Mickey is exactly right: the PLC-5 PID instruction needs to be executed at the same interval as is programmed into its Loop Update Time parameter. This is described in the Instruction Set Reference (1785-RM001 pages 14-10, 14-16, 14-26. etc) and the Help file and in every PID lecture, article, quickstart, and example. The ladder logic examples begin on page 14-30 of that manual.
I have seen plenty of systems like this that essentially work by coincidence: the programmers managed to tune the loops even though the Update time (configured in the PID instruction data block) and the execution time (dependent on the scantime because they are executing the PID unconditionally) are different. Those programs work OK until there's an upgrade or expansion and the execution rate of the routine changes.

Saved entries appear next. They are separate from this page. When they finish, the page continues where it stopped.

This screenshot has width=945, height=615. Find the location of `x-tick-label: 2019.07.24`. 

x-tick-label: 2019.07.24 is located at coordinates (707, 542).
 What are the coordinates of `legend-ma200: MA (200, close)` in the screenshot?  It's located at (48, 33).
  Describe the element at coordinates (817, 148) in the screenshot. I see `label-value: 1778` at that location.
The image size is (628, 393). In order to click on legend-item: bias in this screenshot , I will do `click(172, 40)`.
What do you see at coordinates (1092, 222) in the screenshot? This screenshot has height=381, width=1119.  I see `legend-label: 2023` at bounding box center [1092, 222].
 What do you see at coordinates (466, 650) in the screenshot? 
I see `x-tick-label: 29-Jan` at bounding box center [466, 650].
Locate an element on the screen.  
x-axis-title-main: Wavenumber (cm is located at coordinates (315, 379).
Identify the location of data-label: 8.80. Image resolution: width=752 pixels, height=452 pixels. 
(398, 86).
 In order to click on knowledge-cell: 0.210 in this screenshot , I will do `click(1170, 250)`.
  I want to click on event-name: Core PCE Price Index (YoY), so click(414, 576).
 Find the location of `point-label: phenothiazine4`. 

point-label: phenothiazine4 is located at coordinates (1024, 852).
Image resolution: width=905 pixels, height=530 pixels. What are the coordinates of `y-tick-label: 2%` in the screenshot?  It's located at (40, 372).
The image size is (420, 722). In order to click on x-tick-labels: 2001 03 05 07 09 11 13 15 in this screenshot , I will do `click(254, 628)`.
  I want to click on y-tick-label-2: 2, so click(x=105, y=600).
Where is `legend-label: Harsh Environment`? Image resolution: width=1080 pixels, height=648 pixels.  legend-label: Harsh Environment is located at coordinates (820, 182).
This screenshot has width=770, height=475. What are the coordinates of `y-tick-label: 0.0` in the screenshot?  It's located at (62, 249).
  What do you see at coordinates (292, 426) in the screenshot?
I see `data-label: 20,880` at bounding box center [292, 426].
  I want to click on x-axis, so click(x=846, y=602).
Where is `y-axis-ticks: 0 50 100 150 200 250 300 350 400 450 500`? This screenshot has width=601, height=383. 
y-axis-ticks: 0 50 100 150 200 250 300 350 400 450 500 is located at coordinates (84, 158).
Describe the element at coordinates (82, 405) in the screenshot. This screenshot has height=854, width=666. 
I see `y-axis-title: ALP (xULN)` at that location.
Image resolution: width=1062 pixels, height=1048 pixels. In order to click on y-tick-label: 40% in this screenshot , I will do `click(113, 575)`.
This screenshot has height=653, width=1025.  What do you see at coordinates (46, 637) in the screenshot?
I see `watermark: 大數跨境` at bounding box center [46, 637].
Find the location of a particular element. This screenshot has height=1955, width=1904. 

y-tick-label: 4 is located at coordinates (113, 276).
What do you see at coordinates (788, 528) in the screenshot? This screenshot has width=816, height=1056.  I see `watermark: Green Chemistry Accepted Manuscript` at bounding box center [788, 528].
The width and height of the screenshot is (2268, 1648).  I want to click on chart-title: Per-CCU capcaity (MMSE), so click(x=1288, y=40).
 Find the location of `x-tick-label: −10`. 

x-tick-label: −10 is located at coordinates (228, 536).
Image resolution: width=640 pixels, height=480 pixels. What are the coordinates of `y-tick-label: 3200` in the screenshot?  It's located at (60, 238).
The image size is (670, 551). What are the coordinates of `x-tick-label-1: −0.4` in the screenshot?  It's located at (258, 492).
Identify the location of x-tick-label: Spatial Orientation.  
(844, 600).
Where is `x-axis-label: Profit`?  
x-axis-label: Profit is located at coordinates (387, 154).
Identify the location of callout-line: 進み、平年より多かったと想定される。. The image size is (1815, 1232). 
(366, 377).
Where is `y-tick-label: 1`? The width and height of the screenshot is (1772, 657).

This especially bites programmers who had experience with the TI-505 system, which treated PID like a set of configurable loop controllers.
Because this is in LAD2, the default RLL routine for A-B controllers since the 1980s, it is surely not configured to be executed by a Selectable Timed Interrupt (STI).
Another PLC-5 specific thing is that this PID instruction is using the "PD" datatype, which was introduced with the PLC-5 Enhanced controllers. The older PLC-5/15 and /25 Classic controllers used an Integer data file to store the parameters and data for the instruction, and you can retain that method in an Enhanced controller if you wish. PD-based instructions will execute every scan when programmed un-conditionally like this, while an N-file based instruction needs to see a rung condition false->true transition and would never have worked. This is noted in the 1785-RM001 manual on page 14-12.
The best way to resolve this problem is to run the application on a PLC-5/40, even for a short period of time, and capture the Scantime of the LAD2 routine. Then use that to set up Timers or an STI to run this PID code at the same interval.
It still probably won't be actually correct, but it should get the loops working similar to how they worked in the PLC-5/40.